5. On the other hand, the appellants have contended that the duty was correctly discharged by them on the basis of MRP declared by M/s. Baron International and they had no source to find out or to check the correctness of the same. They cannot be held responsible for collection of some extra amount by the dealers at the behest of M/s. Baron International. Reference has also been made to the Tribunal's decision in the case of ITC Ltd., v. CCE, reported in 1998 (28) RLT 323 (T) and subsequent upholding of the same by the Hon'ble Supreme Court as .

6. While rejecting the above contention of the appellants, the Commissioner has observed that inasmuch as maximum retail price declared by the manufacturer was not true and correct, the provisions of Serial No. 229 (i) of Notification No. 5/98 will not apply and it is Serial No. 229 (ii) of the Notification, which prescribes specific rate of duty depended upon the screen size for "other cases" would be applicable. For arriving at the above conclusion, he has drawn support from the Circular No. 432/65/98.-CX3 dated 23/11/98. In terms of para 4 of the said Circular it has been clarified that once it was established that the said Television Sets are sold to the ultimate consumer at a price higher than the declared on the package, the price declared on the package cannot be said to the RSP as envisaged under explanation to Serial No. 229 of Notification No. 5/98-CE, and in such case, duty has to be worked out at the specific rates prescribed under which Clause (ii) of Serial No. 229 of the said Notification.

7. Ld. Advocate has also argued that once the goods are specified under Section 4A and are affixed with maximum retail price, they have to be assessed in terms of the said declaration made. However, on being asked that in an identical sets of facts and circumstances, the appellant has accepted enhancement of maximum retail sale price declared on the Television Sets manufactured by M/s. Viacom Electronics Pvt Ltd., Ld.

Advocate fairly agrees that vide order No. 1040-42/05-Ex dated 12/12/2005, passed by the Tribunal in their own case, appellants stands to enhance the MRP declared by the and to assess the Colour Television Sets accordingly has been accepted. On being questioned as to how much would be the quantum of duty if the MRP is enhanced and the goods assessed accordingly, instead of assessing the same in terms of the Clause (ii) of the Serial No. 229 of the Notification, Ld. Advocate submits that the duty would come down to around 65 lakhs.

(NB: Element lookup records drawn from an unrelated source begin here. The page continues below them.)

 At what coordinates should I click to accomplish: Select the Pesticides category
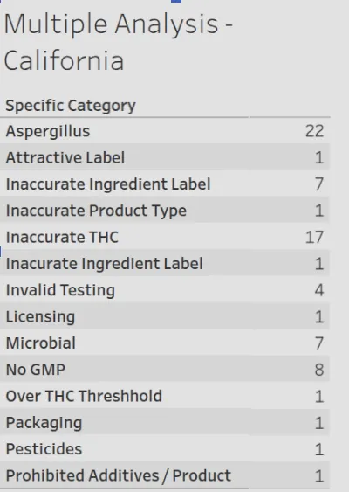coord(165,449)
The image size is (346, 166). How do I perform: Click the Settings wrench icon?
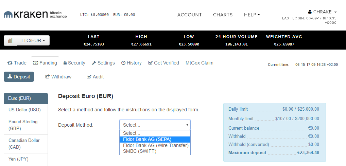coord(94,63)
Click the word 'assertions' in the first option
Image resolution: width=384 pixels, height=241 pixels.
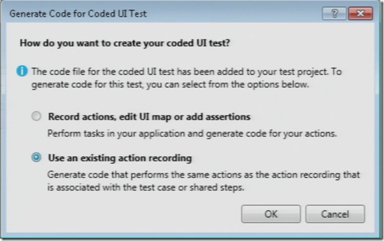(x=228, y=117)
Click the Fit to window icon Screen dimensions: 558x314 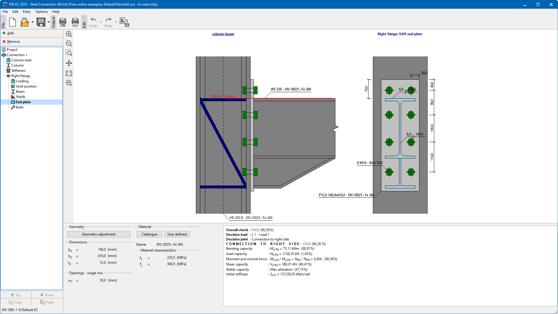pyautogui.click(x=69, y=74)
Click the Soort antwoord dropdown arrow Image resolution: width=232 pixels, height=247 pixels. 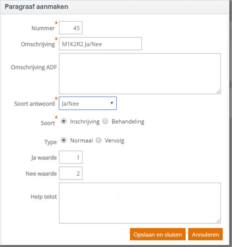(112, 103)
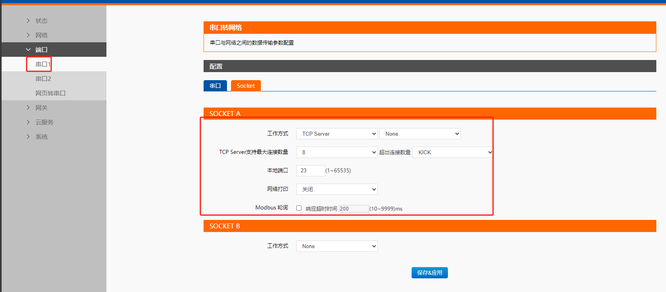Expand the 网关 sidebar section
666x292 pixels.
click(41, 108)
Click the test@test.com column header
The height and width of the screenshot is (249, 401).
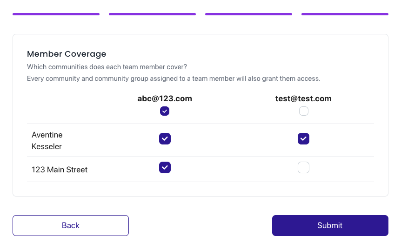tap(303, 98)
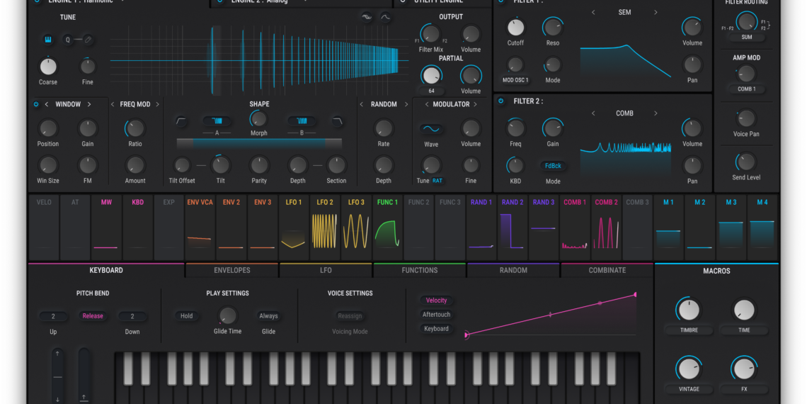Click the right slope icon in Shape

(337, 121)
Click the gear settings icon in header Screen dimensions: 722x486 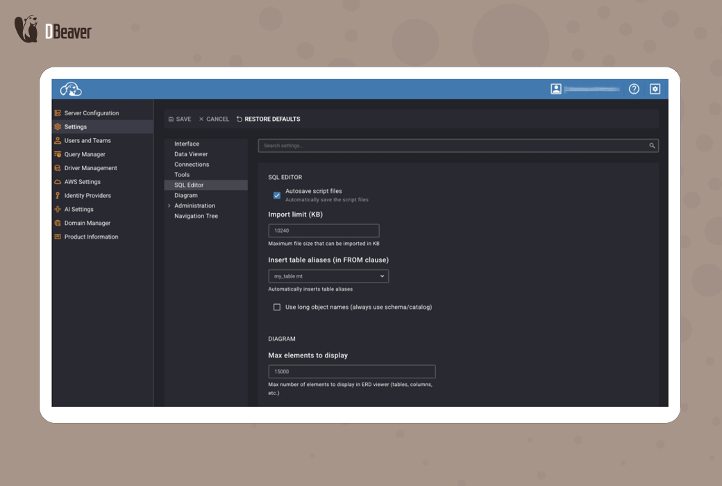coord(655,89)
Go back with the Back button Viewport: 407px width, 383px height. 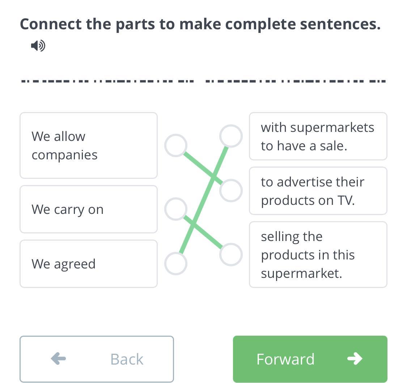(x=97, y=359)
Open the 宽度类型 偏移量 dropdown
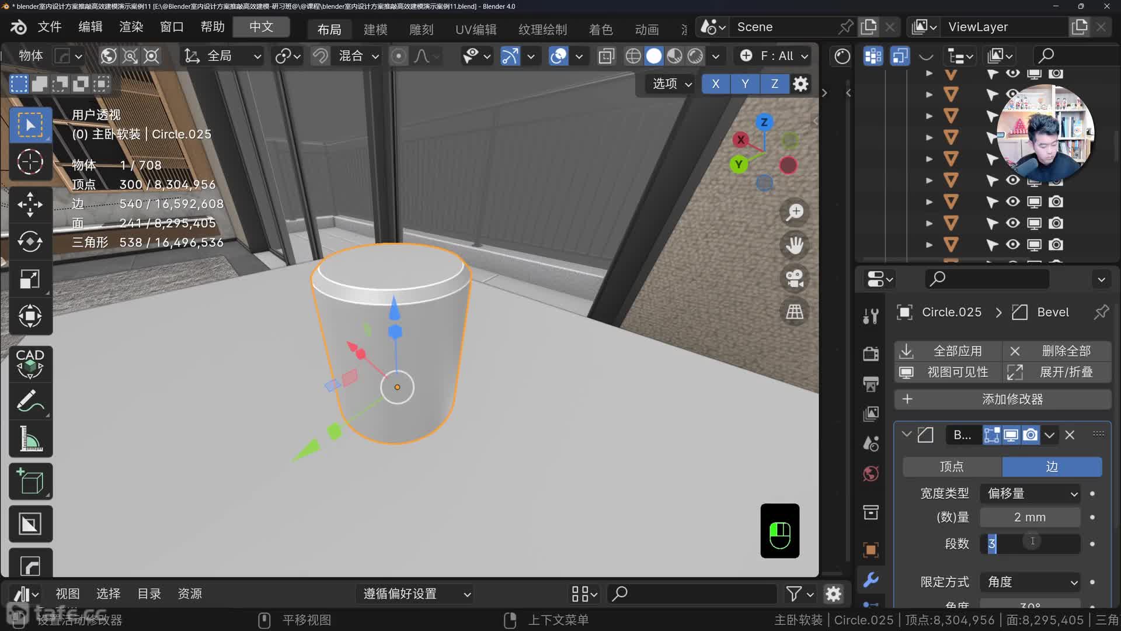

8. After giving our careful consideration to the contention raised by both sides, we are of the view that the issue are arguable and contentious It cannot be said at this stage that the appellant has been able to make out a prima facie case in his favour so as to allow the stay petition unconditionally. Though the applicants have pleaded financial hardship, we have to safe guard the revenue's interest also.

However, we agree that in view of the financial difficulties being faced by the appellants it would be difficult for them to deposit the entire amount of duty and penalty. As such by taking into account the overall facts and circumstances of the case as discussed above, we direct M/s. Viacom Electronics Pvt Ltd., to deposit an amount of Rs. 1.00 crore (Rupees one crore only) within a period of eight weeks from the date of receipt of the present order. Subject to deposit of the above amount of duty, the pre-deposit of balance amount of duty and the full amount of penalties imposed upon him and on other applicants stands waived and its recovery stayed during the pendency of the appeal. Mattel to come up for ascertaining compliance on 22/05/2006.